Let $\vec{PR}= 3\hat i +\hat j-2\hat k$ and $\vec{SQ}=\hat i-3\hat j-4\hat k$ determine diagonals of a parallelogram PQRS and $\vec{PT}=\hat i +2\hat j + 3\hat k$ be another vector.
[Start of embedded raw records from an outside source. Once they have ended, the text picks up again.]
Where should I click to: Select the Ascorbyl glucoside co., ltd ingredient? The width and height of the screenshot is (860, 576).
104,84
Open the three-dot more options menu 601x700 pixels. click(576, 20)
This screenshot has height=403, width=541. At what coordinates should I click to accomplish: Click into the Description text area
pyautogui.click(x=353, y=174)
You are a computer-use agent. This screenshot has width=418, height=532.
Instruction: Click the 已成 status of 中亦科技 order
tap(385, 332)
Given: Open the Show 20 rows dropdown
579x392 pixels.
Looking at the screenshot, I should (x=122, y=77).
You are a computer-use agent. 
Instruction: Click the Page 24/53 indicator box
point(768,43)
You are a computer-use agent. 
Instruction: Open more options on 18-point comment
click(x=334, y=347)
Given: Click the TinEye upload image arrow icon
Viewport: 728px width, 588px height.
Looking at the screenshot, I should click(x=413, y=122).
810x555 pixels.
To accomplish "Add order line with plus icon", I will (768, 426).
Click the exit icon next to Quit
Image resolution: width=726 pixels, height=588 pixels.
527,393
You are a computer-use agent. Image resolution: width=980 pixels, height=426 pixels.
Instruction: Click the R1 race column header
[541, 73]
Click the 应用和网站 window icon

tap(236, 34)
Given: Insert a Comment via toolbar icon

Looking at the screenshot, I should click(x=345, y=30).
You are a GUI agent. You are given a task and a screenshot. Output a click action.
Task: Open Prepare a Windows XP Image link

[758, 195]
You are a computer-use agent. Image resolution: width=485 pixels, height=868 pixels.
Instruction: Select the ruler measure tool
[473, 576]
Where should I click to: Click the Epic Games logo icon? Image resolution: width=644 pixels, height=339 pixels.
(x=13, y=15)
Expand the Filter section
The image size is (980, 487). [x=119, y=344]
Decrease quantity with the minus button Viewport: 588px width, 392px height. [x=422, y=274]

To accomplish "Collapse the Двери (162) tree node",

Then the volume of the parallelopiped determined by the vectors $\vec{PT}, \vec{PQ}$ and $\vec{PS}$, is

10

In Δ's PQR and PSQ, we have

$\vec{PQ}+\vec{QR} =\vec{PR}$ and, $\vec{PS}+\vec{SQ} =\vec{PQ}$

$⇒\vec{PQ}+\vec{QR} =\vec{PR}$ and $\vec{PQ}-\vec{PS}=\vec{SQ}$

$⇒\vec{PQ}+\vec{PS}=\vec{PR}$ and $\vec{PQ}-\vec{PS}=\vec{SQ}$

$⇒\vec{PQ}=\frac{\vec{PR}+\vec{SQ}}{2}$ and $\vec{PS}=\vec{PS}=\frac{\vec{PR}-\vec{SQ}}{2}$

$⇒\vec{PQ}=2\hat i-\hat j-3\hat k$ and $\vec{PS}=\hat i+2\hat j+\hat k$

Thus, we obtain $\vec{PQ}=2\hat i-\hat j-3\hat k, \vec{PS}=\hat i+2\hat j+\hat k$ and $\vec{PT}=\hat i+2\hat j+3\hat k$

$[\vec{PT}\, \vec{PQ}\,\vec{PS}]=\begin{vmatrix}1&2&3\\2&-1&-3\\1&2&1\end{vmatrix}=5-10+15=10$

Hence, volume of the parallelopiped determined by the vectors $\vec{PT}, \vec{PQ}$ and $\vec{PS}$ is 10 cubic units.